### WORK TASK
Copying rule for the data below: take the line containing "Where should I click to: Increase" and every line after it to the end, exactly, and drop all pictures.

### Data extracted from a collection
════
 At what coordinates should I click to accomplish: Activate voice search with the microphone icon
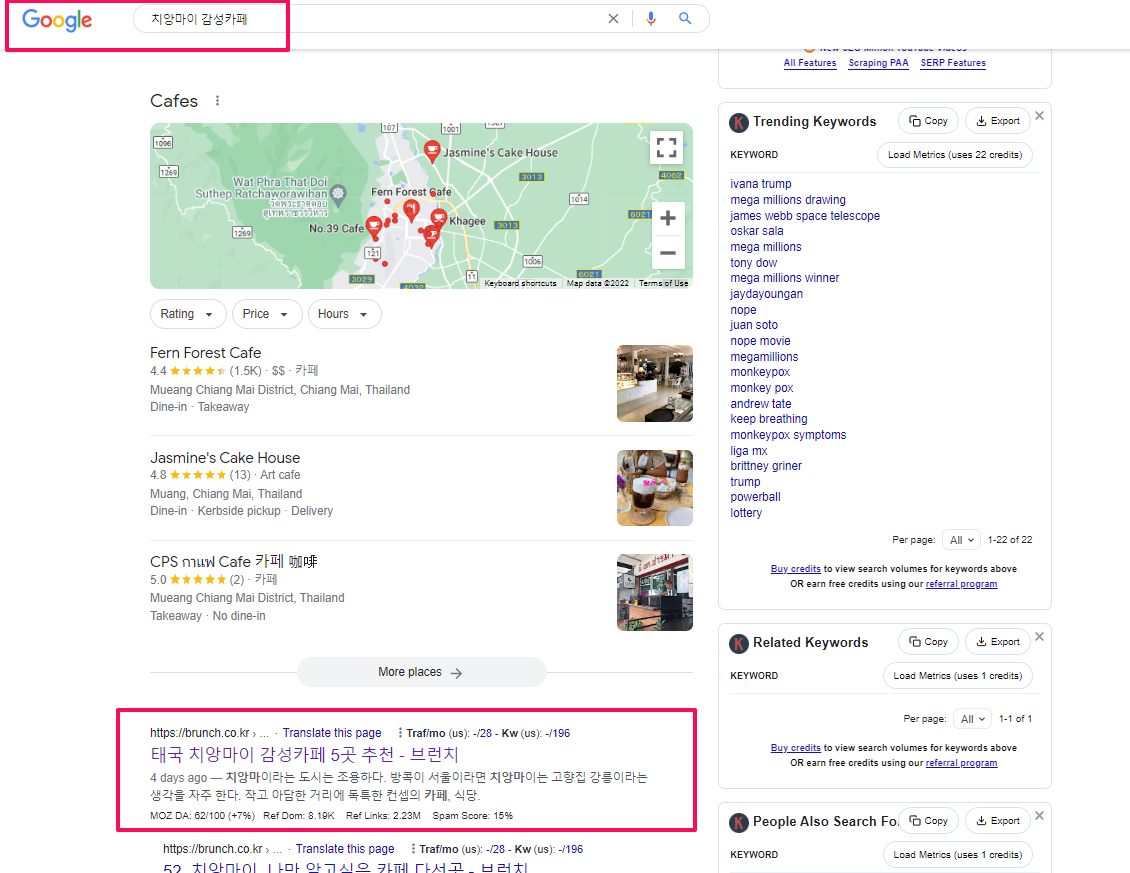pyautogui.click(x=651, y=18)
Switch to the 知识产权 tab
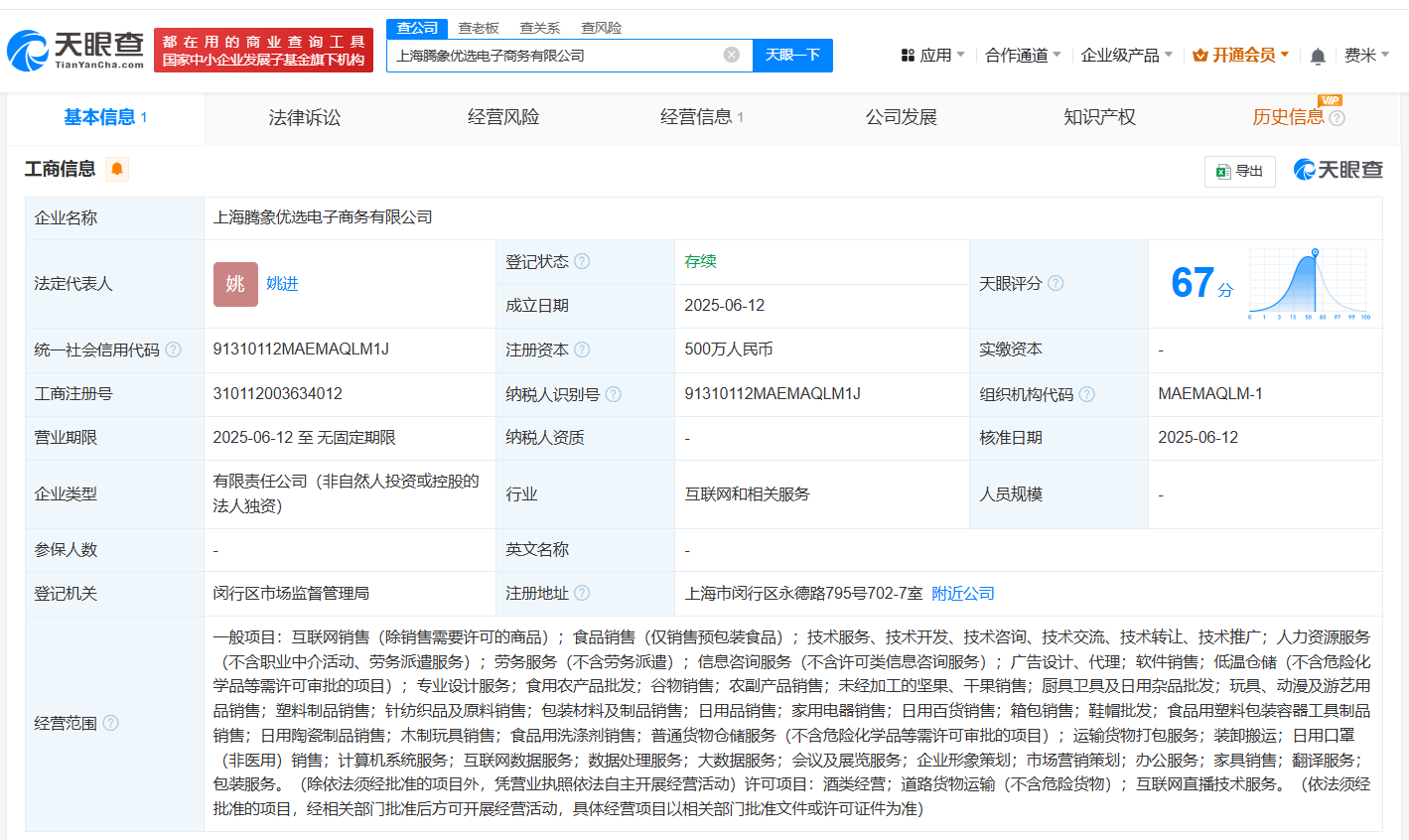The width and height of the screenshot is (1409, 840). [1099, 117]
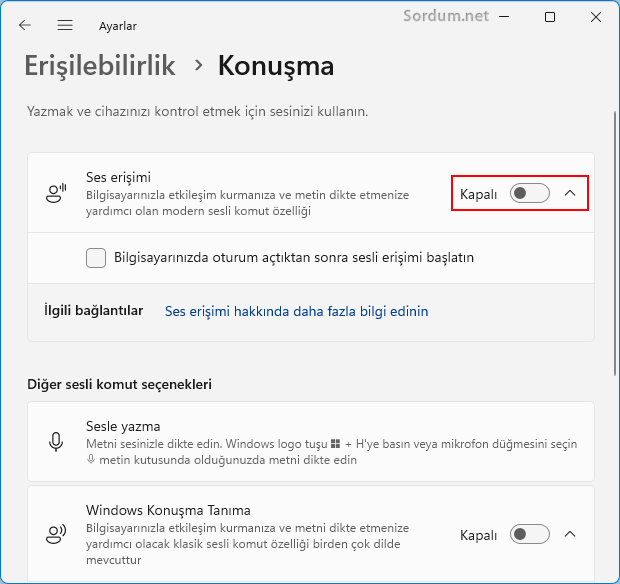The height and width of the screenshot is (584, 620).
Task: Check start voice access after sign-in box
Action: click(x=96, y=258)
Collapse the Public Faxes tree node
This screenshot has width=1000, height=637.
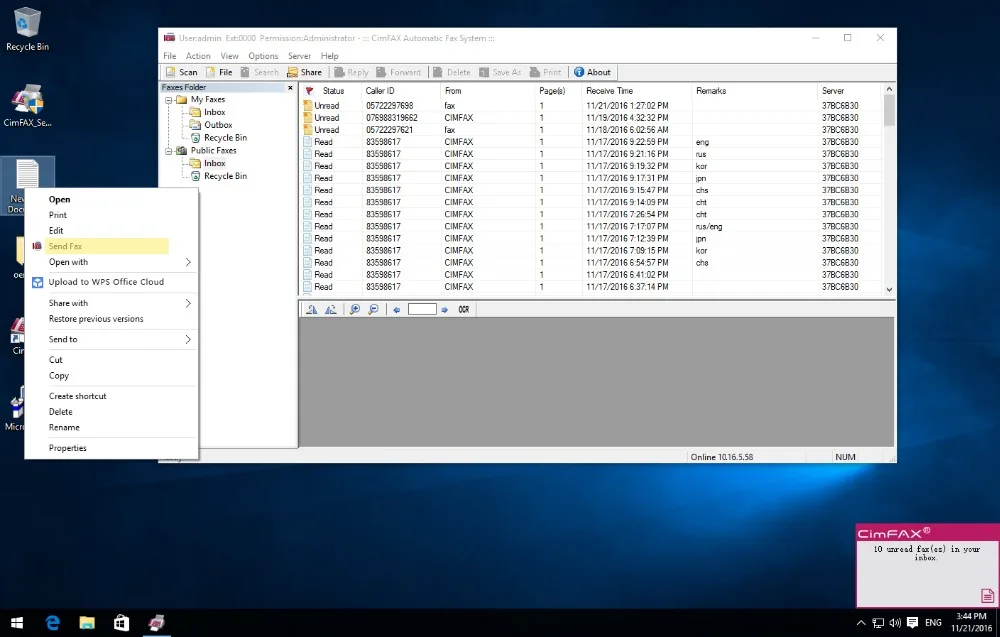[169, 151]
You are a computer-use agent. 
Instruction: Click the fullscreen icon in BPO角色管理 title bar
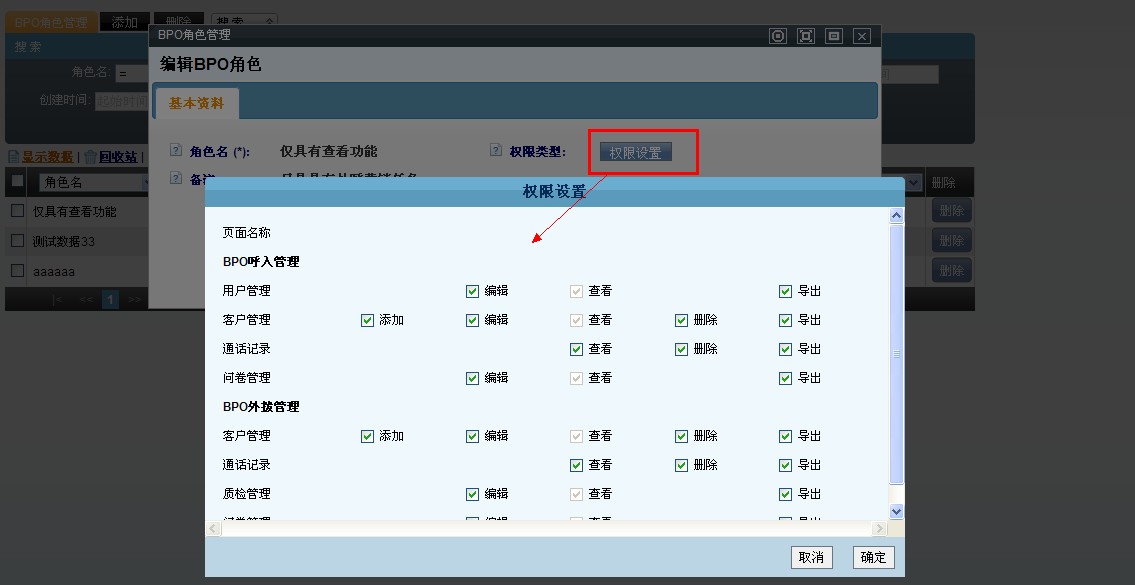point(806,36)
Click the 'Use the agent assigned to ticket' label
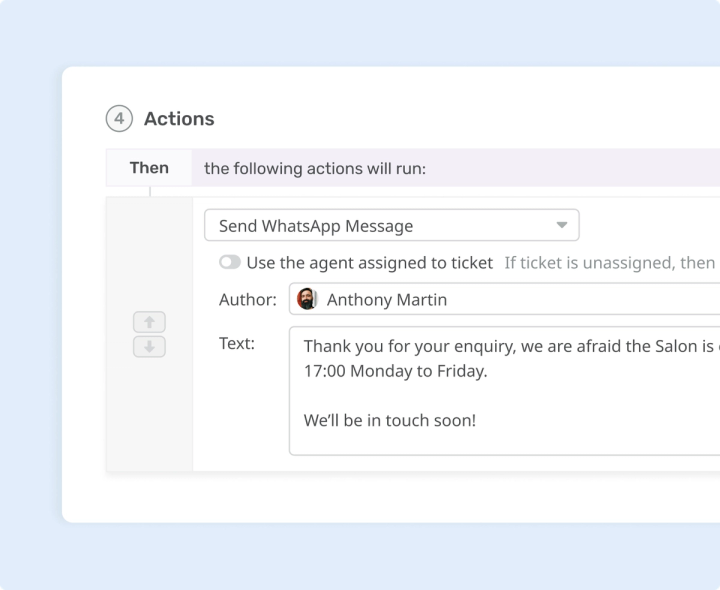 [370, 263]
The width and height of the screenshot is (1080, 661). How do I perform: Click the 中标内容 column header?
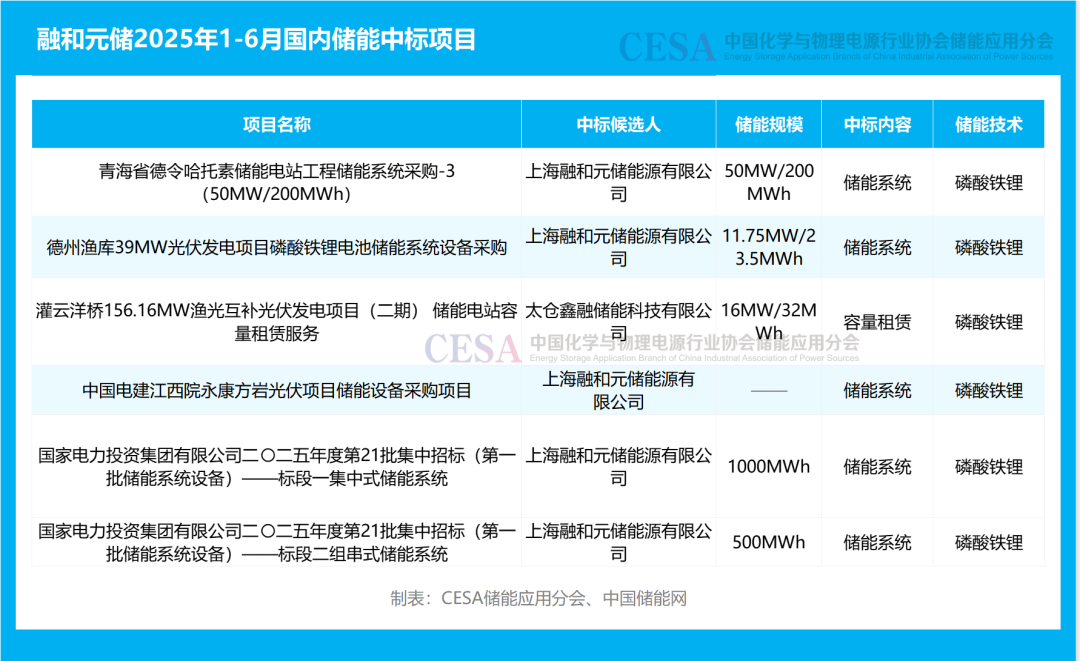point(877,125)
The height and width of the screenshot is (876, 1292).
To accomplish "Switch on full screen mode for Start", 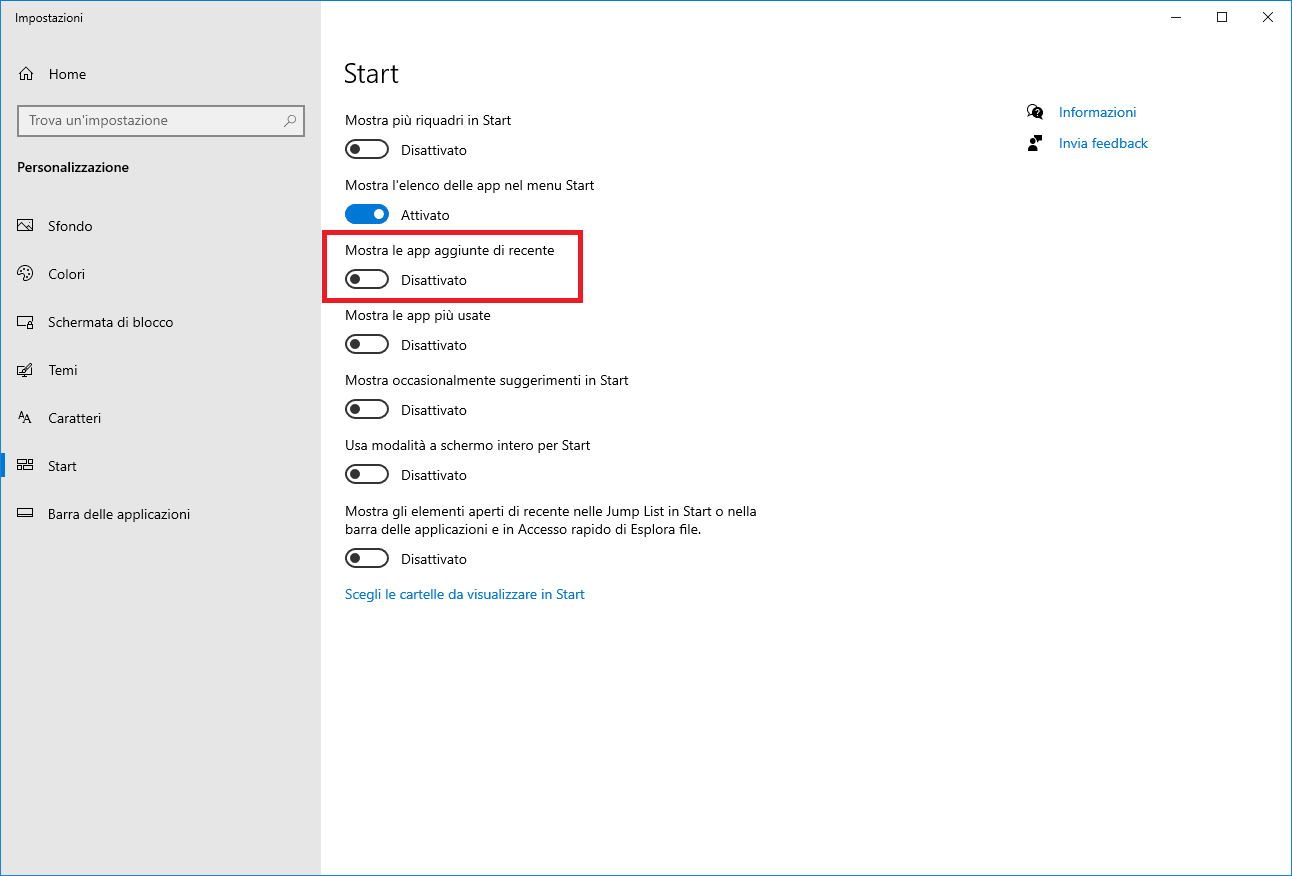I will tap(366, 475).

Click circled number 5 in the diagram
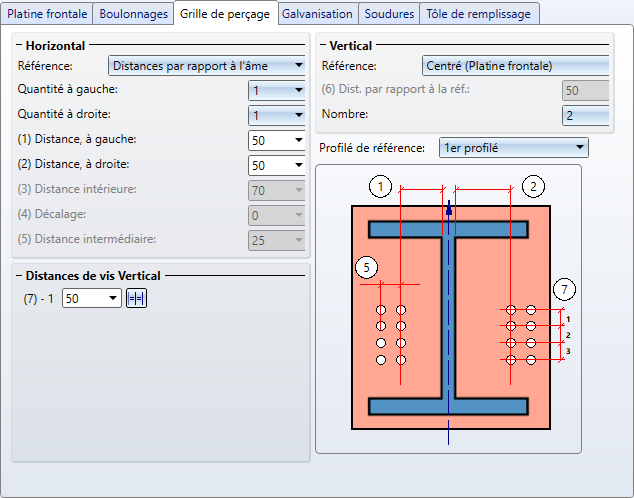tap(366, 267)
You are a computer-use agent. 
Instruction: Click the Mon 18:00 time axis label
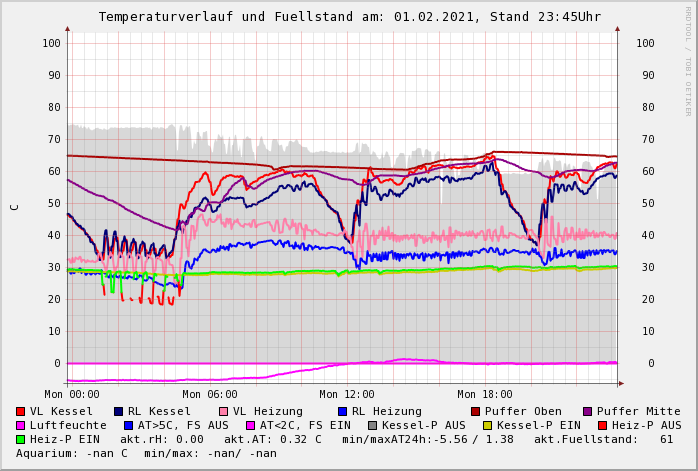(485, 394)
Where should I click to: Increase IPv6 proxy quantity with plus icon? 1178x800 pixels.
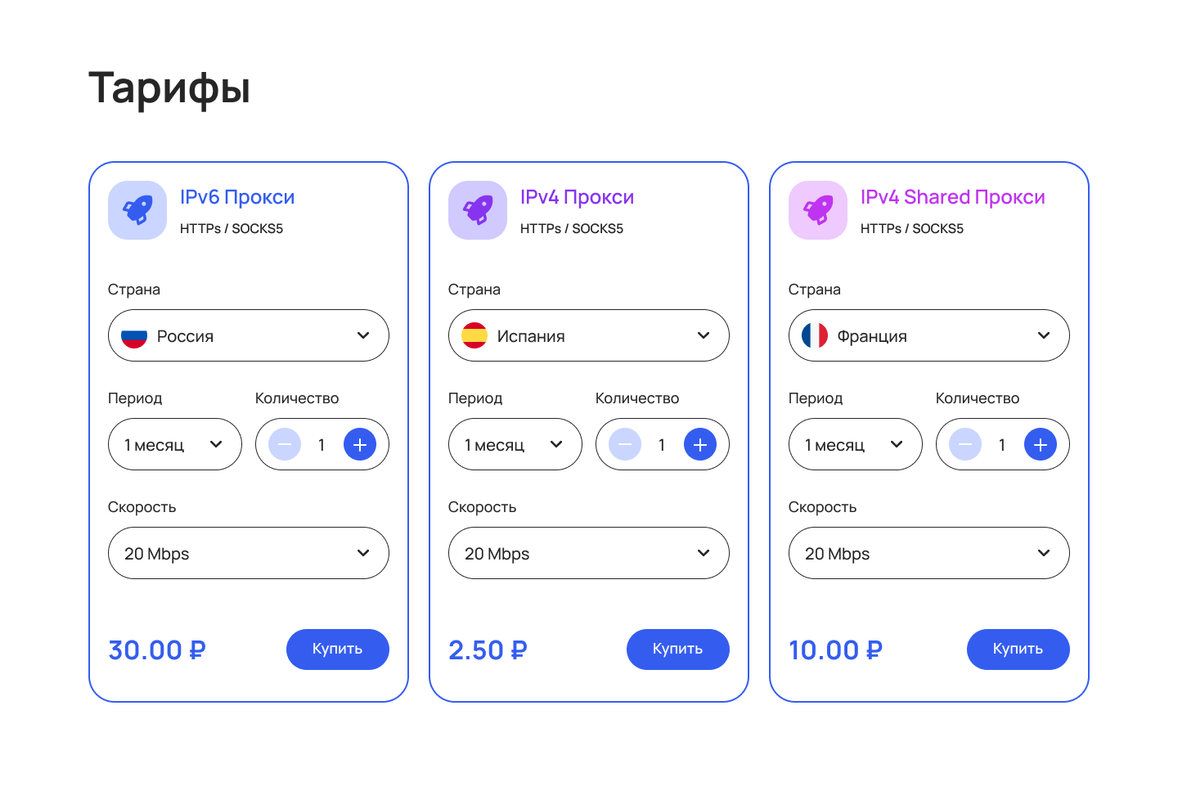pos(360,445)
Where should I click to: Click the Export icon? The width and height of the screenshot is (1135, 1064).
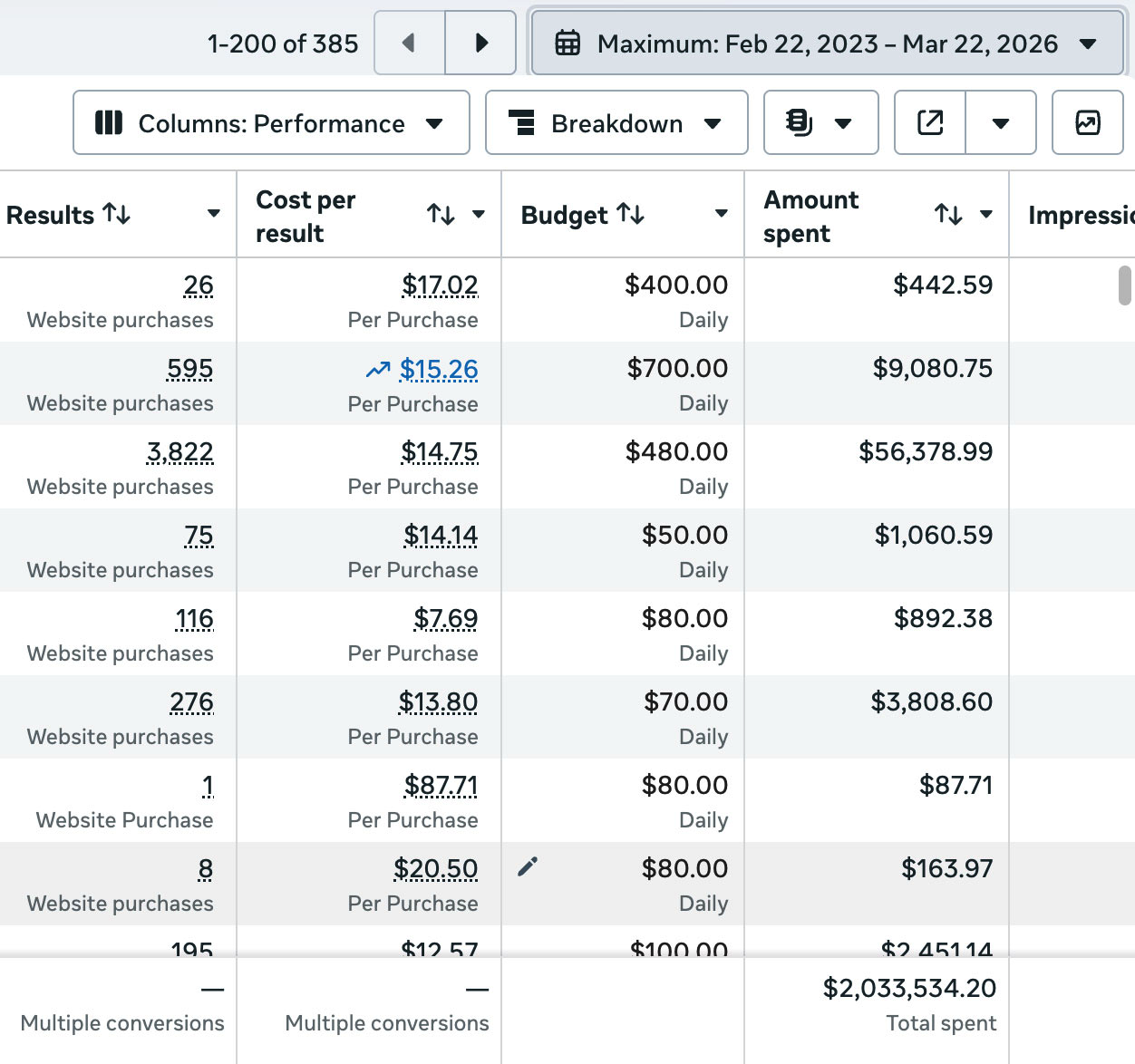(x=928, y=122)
════
### RESPONSE TO THIS EXERCISE
Where should I click to: Increase IPv6 proxy quantity with plus icon? 1178x800 pixels.
pos(360,445)
Where should I click to: Click the Export icon? The width and height of the screenshot is (1135, 1064).
(x=928, y=122)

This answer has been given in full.